Where the speaker of ‘I own a cat’ is John, ‘I own a cat’ is true if and only if John owns a cat.
b.
Where the speaker of ‘I own a cat’ is Mary, ‘I own a cat’ is true if and only if Mary owns a cat.
Another way of thinking about this is to draw a distinction between a sentence, an utterance and a proposition. A sentence is a (grammatical) string of words.
When a sentence is spoken or written on an occasion, we have an utterance (of that sentence). Sentences are abstract objects which exist outside of time and place.
Utterances are concrete manifestations of sentences and each utterance is unique.
A proposition is the meaning expressed by (some utterance) of the sentence. To get a complete specification of the proposition expressed by an utterance of a sentence containing a pronoun, such as (502), we need to take into account an aspect of the context, namely, the identity of the person making the utterance. This is summed up in (504) for the example introduced above:
(504)
Utterance
Sentence
Proposition
Truth-value
1. Mary: ‘I own a cat’
I own a cat
Mary owns a cat
False
2. John: ‘I own a cat’
I own a cat
John owns a cat
True
Words like personal pronouns, which require context for their interpretation, are known as deictic words (from the Ancient Greek word meaning ‘point’). This
term itself originates with another type of deictic word, the demonstratives this
‘near to the speaker’ and that ‘distant from the speaker’, and it is noteworthy that we often accompany such words with a pointing gesture. Some languages (for
instance, Spanish) have a third demonstrative which is used to refer to an entity that is near the addressee and other languages have more complex systems.
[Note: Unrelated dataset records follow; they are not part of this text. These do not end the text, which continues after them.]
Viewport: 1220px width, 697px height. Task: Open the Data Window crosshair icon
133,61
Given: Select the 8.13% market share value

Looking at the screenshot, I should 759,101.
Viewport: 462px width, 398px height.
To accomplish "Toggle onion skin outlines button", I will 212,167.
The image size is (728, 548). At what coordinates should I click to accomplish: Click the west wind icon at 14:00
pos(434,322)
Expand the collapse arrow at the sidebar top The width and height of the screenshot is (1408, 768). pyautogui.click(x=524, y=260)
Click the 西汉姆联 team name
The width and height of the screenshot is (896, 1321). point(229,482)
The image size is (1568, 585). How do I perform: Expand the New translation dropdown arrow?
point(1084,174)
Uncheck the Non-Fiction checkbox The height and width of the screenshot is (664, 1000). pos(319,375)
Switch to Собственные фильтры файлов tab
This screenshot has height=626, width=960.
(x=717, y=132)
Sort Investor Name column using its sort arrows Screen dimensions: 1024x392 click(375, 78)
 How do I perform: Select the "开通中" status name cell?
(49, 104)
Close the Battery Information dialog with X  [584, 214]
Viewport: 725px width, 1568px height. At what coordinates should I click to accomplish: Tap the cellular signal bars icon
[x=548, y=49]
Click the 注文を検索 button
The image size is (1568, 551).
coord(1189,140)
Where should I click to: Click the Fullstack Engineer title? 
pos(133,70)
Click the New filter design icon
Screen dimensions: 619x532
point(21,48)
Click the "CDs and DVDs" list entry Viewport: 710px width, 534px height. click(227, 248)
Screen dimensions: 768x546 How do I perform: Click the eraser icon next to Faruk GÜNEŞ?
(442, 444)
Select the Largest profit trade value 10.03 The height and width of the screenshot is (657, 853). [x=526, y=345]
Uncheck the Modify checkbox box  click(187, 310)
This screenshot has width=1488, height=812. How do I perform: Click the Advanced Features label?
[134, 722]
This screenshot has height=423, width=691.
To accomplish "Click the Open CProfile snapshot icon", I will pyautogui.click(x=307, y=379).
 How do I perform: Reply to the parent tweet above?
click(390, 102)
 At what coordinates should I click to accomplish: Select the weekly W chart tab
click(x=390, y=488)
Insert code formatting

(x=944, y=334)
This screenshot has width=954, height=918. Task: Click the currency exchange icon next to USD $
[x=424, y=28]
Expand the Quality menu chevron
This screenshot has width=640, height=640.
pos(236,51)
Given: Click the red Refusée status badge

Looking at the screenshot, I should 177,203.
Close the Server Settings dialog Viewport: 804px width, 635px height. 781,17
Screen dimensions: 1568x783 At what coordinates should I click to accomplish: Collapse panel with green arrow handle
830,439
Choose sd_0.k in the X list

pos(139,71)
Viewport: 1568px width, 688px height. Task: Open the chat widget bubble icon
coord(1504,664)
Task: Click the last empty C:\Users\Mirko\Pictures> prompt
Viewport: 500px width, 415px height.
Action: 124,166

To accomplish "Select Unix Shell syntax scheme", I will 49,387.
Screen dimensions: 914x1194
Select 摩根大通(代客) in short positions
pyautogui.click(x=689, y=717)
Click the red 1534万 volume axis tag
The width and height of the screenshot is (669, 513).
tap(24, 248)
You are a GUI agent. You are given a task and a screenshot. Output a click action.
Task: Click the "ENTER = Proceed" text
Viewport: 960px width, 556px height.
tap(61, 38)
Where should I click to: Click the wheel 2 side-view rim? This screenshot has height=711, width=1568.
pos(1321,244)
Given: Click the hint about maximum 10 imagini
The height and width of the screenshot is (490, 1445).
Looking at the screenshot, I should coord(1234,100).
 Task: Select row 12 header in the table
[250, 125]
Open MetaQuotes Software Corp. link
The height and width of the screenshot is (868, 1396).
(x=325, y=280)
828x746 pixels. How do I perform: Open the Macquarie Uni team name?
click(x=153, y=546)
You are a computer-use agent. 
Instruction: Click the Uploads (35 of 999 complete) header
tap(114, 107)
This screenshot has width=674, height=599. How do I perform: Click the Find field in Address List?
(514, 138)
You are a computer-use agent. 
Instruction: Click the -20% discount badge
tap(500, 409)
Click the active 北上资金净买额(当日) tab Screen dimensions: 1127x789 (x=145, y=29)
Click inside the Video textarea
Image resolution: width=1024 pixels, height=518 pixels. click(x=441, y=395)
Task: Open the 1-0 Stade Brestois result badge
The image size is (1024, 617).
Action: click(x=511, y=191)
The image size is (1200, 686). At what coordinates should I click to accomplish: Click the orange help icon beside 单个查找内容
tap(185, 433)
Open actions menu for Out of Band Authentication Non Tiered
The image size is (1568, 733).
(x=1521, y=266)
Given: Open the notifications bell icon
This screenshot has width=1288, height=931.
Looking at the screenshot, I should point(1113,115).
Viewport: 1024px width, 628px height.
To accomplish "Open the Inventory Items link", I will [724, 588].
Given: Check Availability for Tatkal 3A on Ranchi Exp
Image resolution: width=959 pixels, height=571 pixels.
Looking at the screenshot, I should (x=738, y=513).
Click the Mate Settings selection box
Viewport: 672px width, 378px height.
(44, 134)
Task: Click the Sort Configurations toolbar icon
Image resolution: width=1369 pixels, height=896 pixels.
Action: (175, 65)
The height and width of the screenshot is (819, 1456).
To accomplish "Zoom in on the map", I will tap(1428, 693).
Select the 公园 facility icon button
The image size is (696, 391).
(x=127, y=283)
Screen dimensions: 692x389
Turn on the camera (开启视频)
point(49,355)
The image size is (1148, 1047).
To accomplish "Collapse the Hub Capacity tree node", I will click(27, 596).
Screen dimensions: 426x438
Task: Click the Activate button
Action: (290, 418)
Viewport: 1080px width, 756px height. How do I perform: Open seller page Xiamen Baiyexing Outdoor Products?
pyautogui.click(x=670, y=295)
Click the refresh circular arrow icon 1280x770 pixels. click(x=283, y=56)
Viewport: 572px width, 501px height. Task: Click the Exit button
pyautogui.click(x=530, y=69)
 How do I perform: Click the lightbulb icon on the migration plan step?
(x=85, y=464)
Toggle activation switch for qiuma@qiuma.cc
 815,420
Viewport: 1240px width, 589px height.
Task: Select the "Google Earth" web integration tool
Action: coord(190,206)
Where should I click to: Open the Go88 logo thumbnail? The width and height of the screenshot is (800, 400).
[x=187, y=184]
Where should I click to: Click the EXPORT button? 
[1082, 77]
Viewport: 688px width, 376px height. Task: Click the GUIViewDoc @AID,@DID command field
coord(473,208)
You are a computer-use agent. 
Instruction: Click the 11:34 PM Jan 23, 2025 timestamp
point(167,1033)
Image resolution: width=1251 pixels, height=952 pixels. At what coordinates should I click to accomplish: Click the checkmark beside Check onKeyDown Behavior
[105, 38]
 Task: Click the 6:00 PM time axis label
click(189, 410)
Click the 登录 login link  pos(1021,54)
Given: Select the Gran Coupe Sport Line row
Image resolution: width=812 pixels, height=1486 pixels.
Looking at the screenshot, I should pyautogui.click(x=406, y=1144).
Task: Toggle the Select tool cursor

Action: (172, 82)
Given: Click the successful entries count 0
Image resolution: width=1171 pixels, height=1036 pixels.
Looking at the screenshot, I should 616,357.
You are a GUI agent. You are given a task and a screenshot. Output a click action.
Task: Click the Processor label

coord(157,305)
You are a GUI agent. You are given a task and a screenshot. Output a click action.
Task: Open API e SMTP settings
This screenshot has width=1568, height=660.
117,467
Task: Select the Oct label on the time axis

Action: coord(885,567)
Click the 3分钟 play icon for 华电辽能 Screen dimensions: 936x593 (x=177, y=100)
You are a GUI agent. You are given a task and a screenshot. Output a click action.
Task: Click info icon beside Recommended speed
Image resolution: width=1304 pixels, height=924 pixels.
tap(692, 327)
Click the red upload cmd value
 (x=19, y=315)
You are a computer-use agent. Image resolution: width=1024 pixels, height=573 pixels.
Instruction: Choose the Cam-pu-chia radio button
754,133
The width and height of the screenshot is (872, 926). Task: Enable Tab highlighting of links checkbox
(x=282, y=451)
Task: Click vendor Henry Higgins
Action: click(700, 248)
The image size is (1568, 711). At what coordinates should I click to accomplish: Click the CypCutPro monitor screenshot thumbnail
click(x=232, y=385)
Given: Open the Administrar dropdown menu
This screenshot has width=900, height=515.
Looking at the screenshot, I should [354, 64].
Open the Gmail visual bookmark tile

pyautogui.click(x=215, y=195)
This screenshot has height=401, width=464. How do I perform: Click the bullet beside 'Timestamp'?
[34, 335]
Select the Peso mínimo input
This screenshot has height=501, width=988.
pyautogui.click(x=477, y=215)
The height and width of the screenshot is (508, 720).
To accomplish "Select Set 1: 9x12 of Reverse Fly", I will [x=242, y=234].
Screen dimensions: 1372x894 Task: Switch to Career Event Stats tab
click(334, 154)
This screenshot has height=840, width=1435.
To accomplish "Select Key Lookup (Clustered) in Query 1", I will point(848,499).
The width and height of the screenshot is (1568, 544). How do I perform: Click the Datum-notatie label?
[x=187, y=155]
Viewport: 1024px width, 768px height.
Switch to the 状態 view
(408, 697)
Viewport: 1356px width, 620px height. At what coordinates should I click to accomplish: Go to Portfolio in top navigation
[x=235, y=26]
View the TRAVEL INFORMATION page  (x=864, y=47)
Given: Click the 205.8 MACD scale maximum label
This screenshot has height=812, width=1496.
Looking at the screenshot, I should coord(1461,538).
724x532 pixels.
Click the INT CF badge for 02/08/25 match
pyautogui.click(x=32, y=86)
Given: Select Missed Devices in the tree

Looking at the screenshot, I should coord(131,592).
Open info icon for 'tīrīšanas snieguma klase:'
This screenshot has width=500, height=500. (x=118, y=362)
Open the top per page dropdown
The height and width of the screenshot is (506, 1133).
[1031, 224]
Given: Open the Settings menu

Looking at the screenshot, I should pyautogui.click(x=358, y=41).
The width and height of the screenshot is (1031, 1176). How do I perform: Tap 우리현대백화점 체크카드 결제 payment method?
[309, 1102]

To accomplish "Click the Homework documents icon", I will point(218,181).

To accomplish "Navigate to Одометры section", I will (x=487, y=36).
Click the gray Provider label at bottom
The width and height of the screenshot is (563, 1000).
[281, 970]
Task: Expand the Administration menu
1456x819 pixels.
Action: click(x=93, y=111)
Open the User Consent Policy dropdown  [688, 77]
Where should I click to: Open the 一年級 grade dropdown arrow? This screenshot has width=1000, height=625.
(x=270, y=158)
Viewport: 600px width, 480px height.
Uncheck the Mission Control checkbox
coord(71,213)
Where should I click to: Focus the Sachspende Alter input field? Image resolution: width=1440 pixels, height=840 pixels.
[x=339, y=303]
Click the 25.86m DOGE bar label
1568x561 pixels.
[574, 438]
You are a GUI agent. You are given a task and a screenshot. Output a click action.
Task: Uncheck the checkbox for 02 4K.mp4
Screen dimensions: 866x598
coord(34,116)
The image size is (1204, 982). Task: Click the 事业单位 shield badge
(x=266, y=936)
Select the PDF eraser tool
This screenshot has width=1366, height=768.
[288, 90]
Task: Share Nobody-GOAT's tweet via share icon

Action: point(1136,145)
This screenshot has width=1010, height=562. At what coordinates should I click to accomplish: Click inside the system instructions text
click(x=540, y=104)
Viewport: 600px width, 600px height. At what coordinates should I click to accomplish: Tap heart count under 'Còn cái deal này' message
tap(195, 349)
Inflectional categories can be deictic too. For instance, the tense category is sensitive to the context of utterance: if John says ‘Mary is writing a letter’ when in fact she has already finished, then the proposition expressed by John’s utterance of that sentence is false; if, however, she were still writing the letter, the expressed proposition would be true. Equally, if John had said ‘Mary was writing a letter’ in circumstances where she had finished, the expressed proposition would have been true (exercises 1 and 2).
Topic/focus
A quite distinct sense in which context is important in understanding
the structure of language and the interpretation of sentences in use is illustrated in
(505):
(505)
speaker a: Who has written two books on linguistics?
speaker b: MARY has written two books on linguistics.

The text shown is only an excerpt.